Once we start to accept that all feelings are just feelings, that labelling them good or bad is a big part of what causes the pain we are usually trying to avoid, then we can begin to be able to sit with and accept all feelings. We can begin to stop feeling bad about feeling bad.

As Pema Chödrön says: “We interpret the world so heavily in terms of good and bad, happy and sad, nice and not nice that the world does not get a chance to speak for itself”

We do not know what is next. We do not know if this disappointment about a job rejection, a friend that says they don’t have time to invest in your relationship right now and for some time ahead, a missed train, is not just a doorway to another different experience and opportunity. We think we know but, truly, we don’t.

One of the best pieces of writing that captures this for me is the section in Joseph Heller’s Catch-22 where Colonel Cathcart is tallying up events that have been “feathers in his cap” and “black eyes”.

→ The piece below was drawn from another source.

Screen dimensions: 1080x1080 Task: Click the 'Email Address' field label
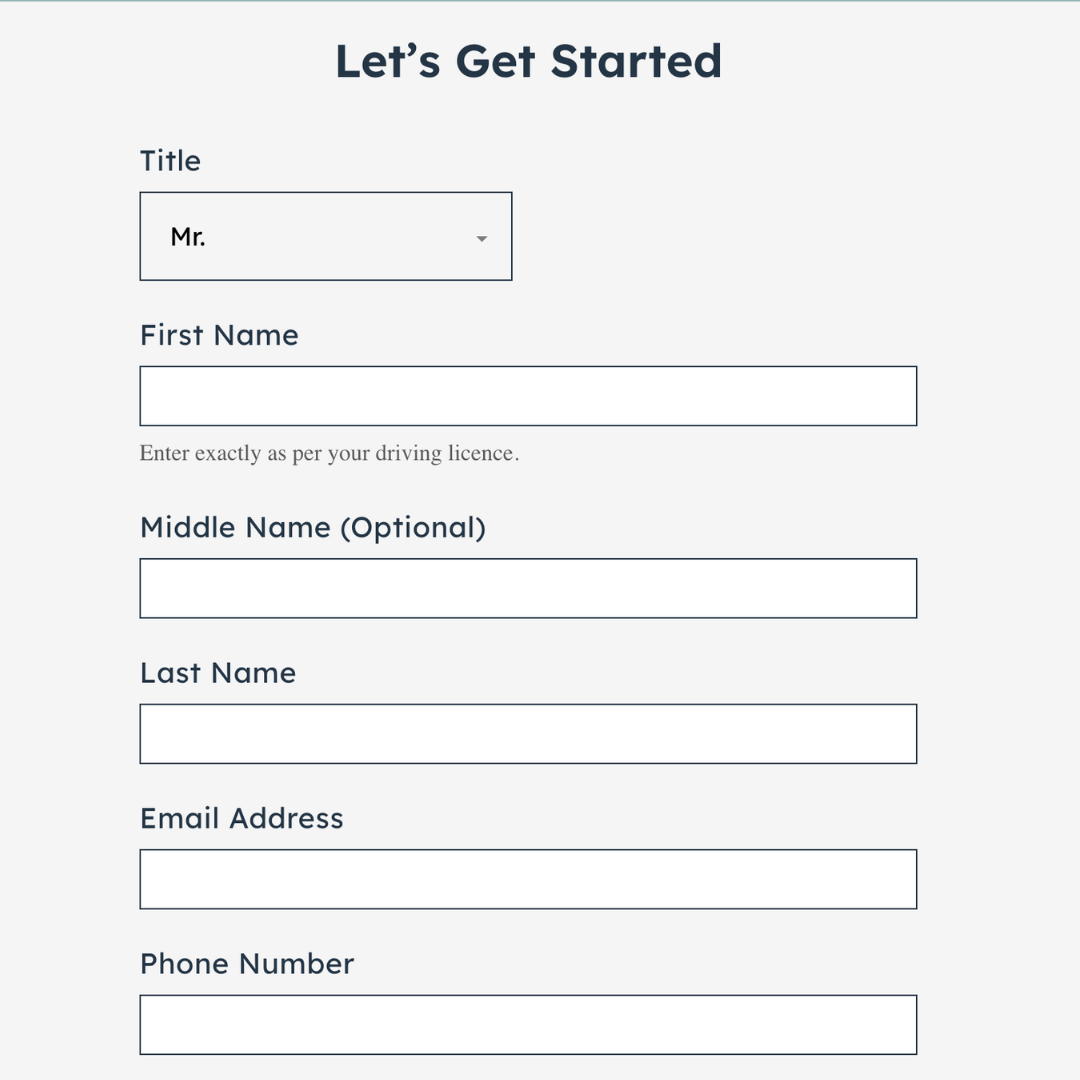(241, 818)
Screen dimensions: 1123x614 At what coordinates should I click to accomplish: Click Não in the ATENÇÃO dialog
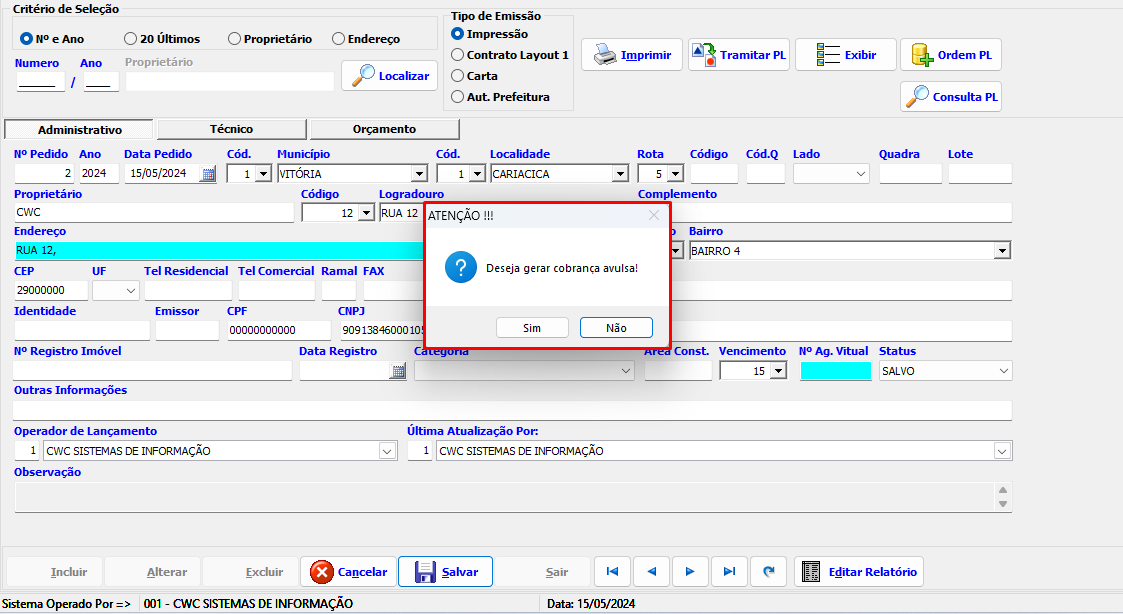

‘The naked man in formation, he conceded cheerlessly, had been a real black eye for him. So had the tampering with the bomb line before the mission to Bologna and the seven-day delay in destroying the bridge at Ferrara, even though destroying the bridge at Ferrara finally, he remembered with glee, had been a real father in his cap, although losing a plane there the second time around, he recalled in dejection, had been another black eye, even though he had won another real feather in his cap by getting a medal approved for the bombardier who had gotten him the real black eye in the first place by going around over the target twice.’

Think about your own life and experiences. Which have looked great and ended up being very different? Which felt or seemed bad and then ended up being for the best? What experiences have been a bit of both?

Looking back at the last twenty years, I see the endings of relationships, being made redundant and getting divorced. I see that all of these things have brought me a lot of pain and sadness but that they have also taken me big steps on the way to a better understanding of myself, as well as towards a life that gives me more joy than I could have imagined. As well as more pain. Like day and night, sun and moon, we really can’t have one without the other. It’s about learning to see that joy and pain come together and to stop fighting so hard to avoid discomfort.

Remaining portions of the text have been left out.